Aircraft typically have a fuselage and two or more wings that are cantilevered outward from the fuselage of the aircraft. In general, higher aspect ratio wings produce more efficient flight than lower aspect ratio wings. An aspect ratio of a wing is the ratio of its length to its breadth (chord). Therefore, longer, narrower wings are generally more efficient than shorter, wider wings. However, during flight aerodynamic forces are exerted on the wings by the surrounding air due to the relative motion between the wings and the air. Longer wings are therefore generally subject to more bending stresses than shorter wings, which cause the wings to deflect and/or twist more during flight. This deflection and/or twisting can cause undesired drag and/or lift. To address this problem, some aircraft utilize relatively shorter, more rigid wings that are less susceptible to the stresses caused by the aerodynamic forces, which reduces the amount of deflection and/or twisting of the wing. However, these shorter, stiffer wings are heavier because of their rigid structural design and are less efficient than higher aspect ratio wings.

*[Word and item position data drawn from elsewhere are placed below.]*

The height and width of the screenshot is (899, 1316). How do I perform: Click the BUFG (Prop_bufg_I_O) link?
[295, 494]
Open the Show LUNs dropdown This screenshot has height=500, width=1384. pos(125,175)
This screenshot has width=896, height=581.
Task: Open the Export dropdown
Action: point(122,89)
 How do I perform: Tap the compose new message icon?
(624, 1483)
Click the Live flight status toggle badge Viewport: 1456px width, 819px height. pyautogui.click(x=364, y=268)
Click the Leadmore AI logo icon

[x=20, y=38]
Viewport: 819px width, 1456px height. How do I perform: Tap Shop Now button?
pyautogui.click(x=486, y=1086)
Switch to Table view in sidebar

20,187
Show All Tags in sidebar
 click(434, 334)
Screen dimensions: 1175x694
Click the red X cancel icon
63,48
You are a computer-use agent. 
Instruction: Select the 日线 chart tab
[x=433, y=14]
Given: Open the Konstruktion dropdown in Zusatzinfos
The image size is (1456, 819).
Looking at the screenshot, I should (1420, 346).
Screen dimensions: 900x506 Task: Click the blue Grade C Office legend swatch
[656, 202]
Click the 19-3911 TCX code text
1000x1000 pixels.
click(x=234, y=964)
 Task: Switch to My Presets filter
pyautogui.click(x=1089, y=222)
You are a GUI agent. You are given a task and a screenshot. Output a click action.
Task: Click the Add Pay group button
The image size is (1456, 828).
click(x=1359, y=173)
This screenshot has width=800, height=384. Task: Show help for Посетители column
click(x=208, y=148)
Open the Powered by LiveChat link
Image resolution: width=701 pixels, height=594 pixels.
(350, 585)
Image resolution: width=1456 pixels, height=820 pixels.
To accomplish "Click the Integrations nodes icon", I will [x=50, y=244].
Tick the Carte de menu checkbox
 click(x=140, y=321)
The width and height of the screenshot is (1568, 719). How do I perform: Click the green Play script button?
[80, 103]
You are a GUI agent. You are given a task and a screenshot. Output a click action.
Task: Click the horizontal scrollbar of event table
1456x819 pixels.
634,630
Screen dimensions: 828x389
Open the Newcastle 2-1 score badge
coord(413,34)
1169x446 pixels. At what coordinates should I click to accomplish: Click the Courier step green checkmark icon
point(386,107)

Other known aircraft such as, for example, those with longer and/or lighter wings, employ fixed or static struts between the wings of the aircraft and the fuselage (or another wing) to support the wings during flight. However, even with static struts, the wings are still subject to deflection and/or twisting due to aerodynamic loads. Particularly, a section of the wings outboard of the struts tends to deflect and/or twist under aerodynamic loads, which causes undesired drag and/or lift.
Additionally, some known aircraft store fuel (e.g., gas) within the wings of the aircraft. During flight, the weight of the wings decreases as the fuel within the wings is used. As a result, the wings become lighter during flight and, thus, are more easily deflected or deformed by aerodynamic loads. Thus, the shape of the wing changes during flight and may produce undesired drag and/or lift.